In November 1910 he extended his service to 7 years with the colours, and he was sent to France 10 August 1914. He married Maud Mary Randell at St Peter’s Church Ash Vale on 8 November 1915. He was compulsorily transferred, in the interests of the service, to the Cheshire Regiment 24 September 1917; and his wife, living at 2 Sydney Villas, Frimley Road, Ash Vale, heard of his death 21 November 1917. She was sent his medals, including his 1914 Star, in 1922.
Whilst in the Army, Charles was in the Cambridge Military Hospital number of times. Just after joining up he dislocated his humerus; in 1909 he cut his finger whilst on duty slaughtering a bullock at the abattoir in Aldershot; in October 1911 he strained his back whilst weighing in frozen beef at the Supply Depot; in November 1911 his knee gave way whilst playing football; and from May to August 1914 he suffered from scabies. He was also in Fleet Cottage Hospital when the census was taken in 1911.
Corporal 41703 1st Battalion, Royal Irish Fusiliers
Reginald Knowles was born 1st October and baptised “Ernest Reginald” at St Peter’s Church 21 October 1883, and was the son of Charles and Matilda Knowles of Ash Vale. The census records that he was boarding in Ash in 1901.

Entries supplied –
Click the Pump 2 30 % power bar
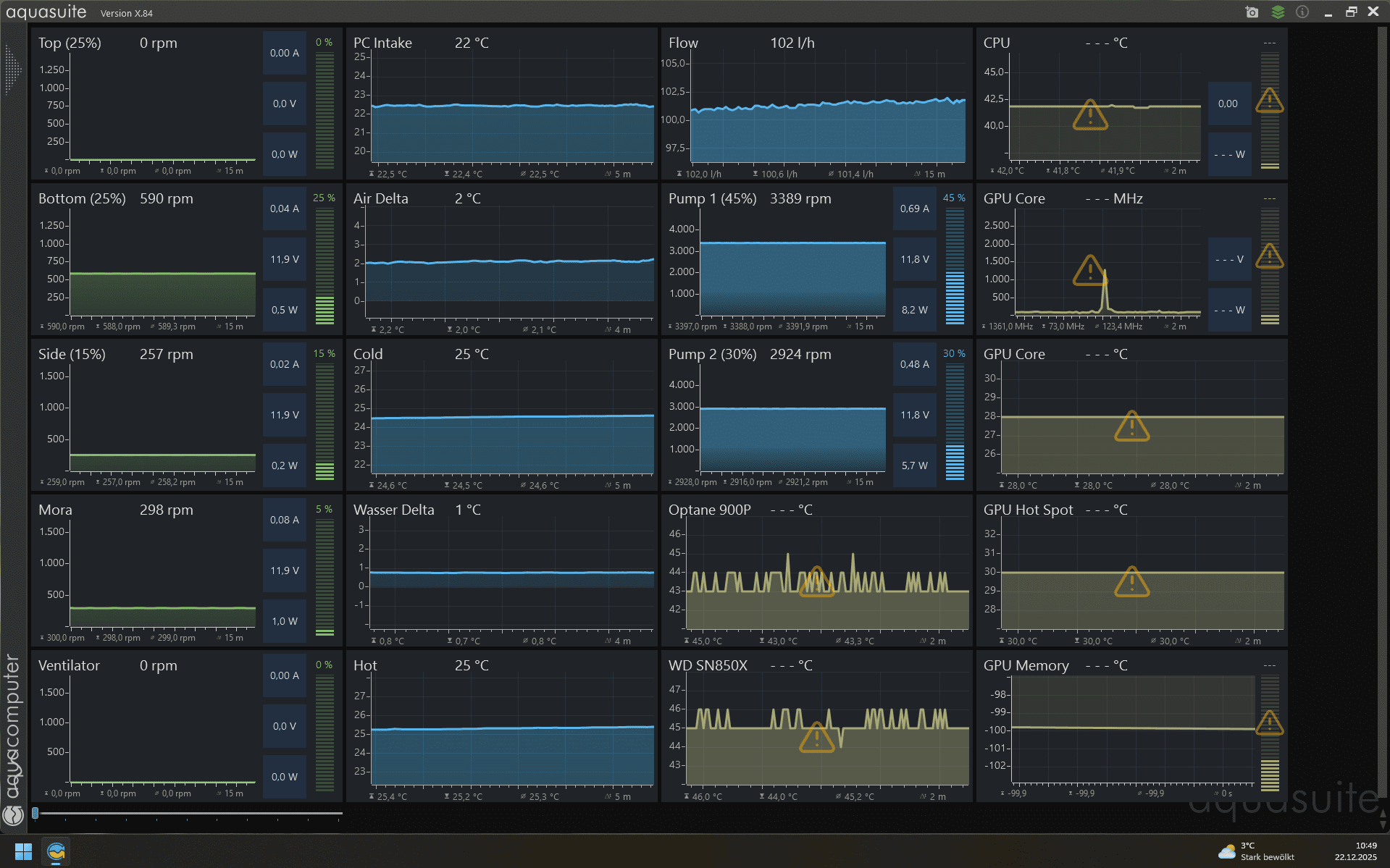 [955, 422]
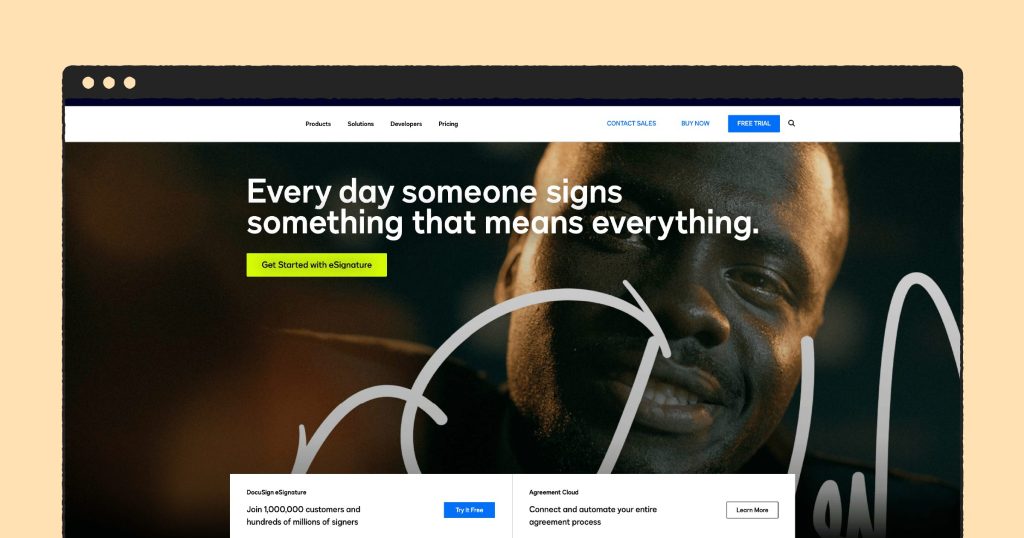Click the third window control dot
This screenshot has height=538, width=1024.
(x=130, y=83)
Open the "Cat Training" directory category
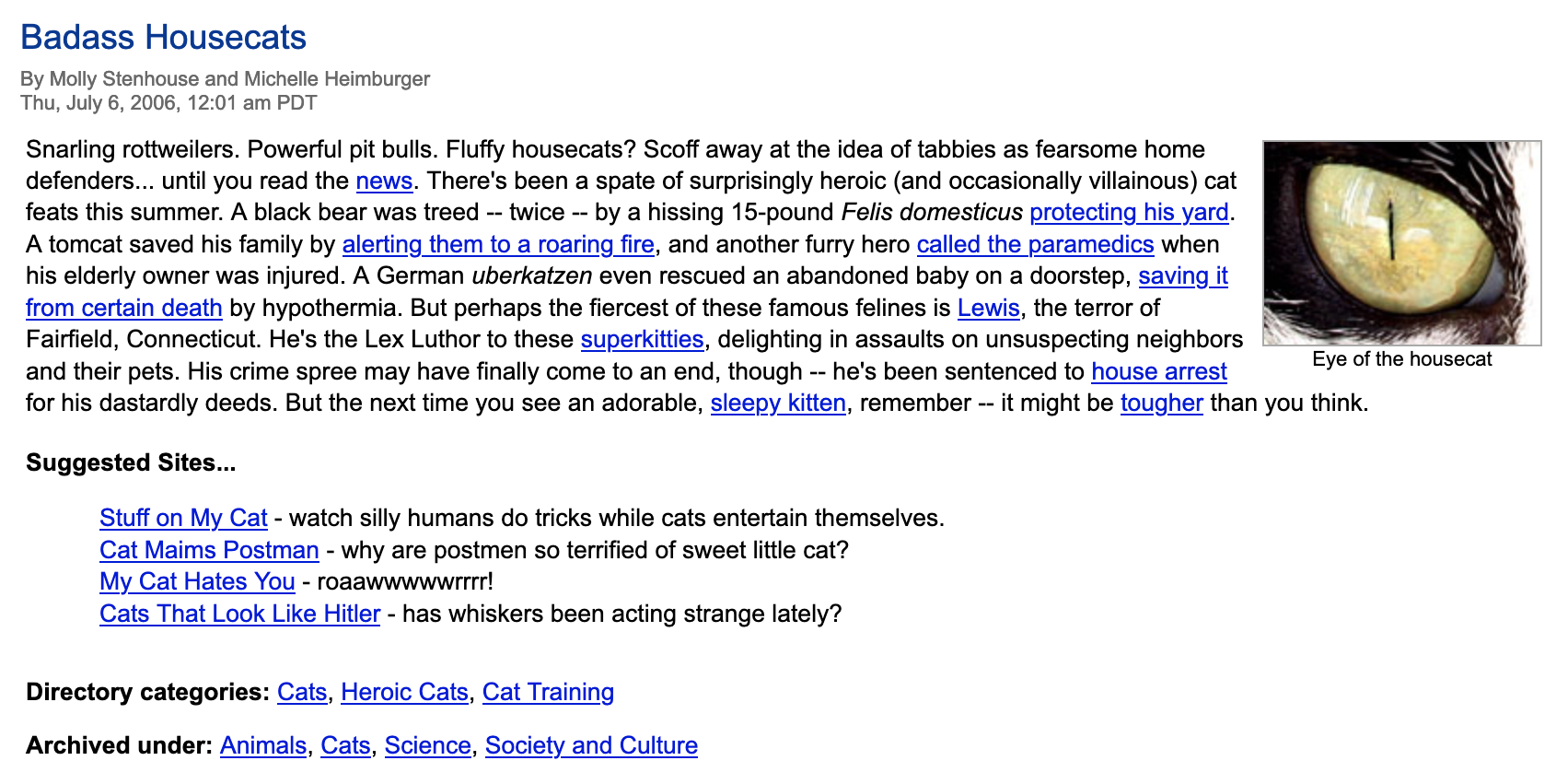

Assigned task – Carry on the Ash Vale soldiers' life stories from the last sentence about Reginald Knowles.

Answer to the problem –
In March 1903 he joined the Northamptonshire Regiment (6957). He had previously been in the Royal Army Medical Corps Militia, and he was a labourer and was 5 feet 4¼ inches tall and weighed 119 lbs. He was posted to South Africa and India. In 1911 he was still a soldier and the census records him living with his sister Lucy Straight in Essex. He served with the Expenditionary Force from 12 August 1914 to 21 November 1915, and was awarded the 1914 Star. On 13 November 1915 he suffered burns to his face and hand whilst carrying out routine duties in the trenches and he was sent back to England on 22 November 1915. He was discharged 29 March 1916 on the termination of his first period of engagement.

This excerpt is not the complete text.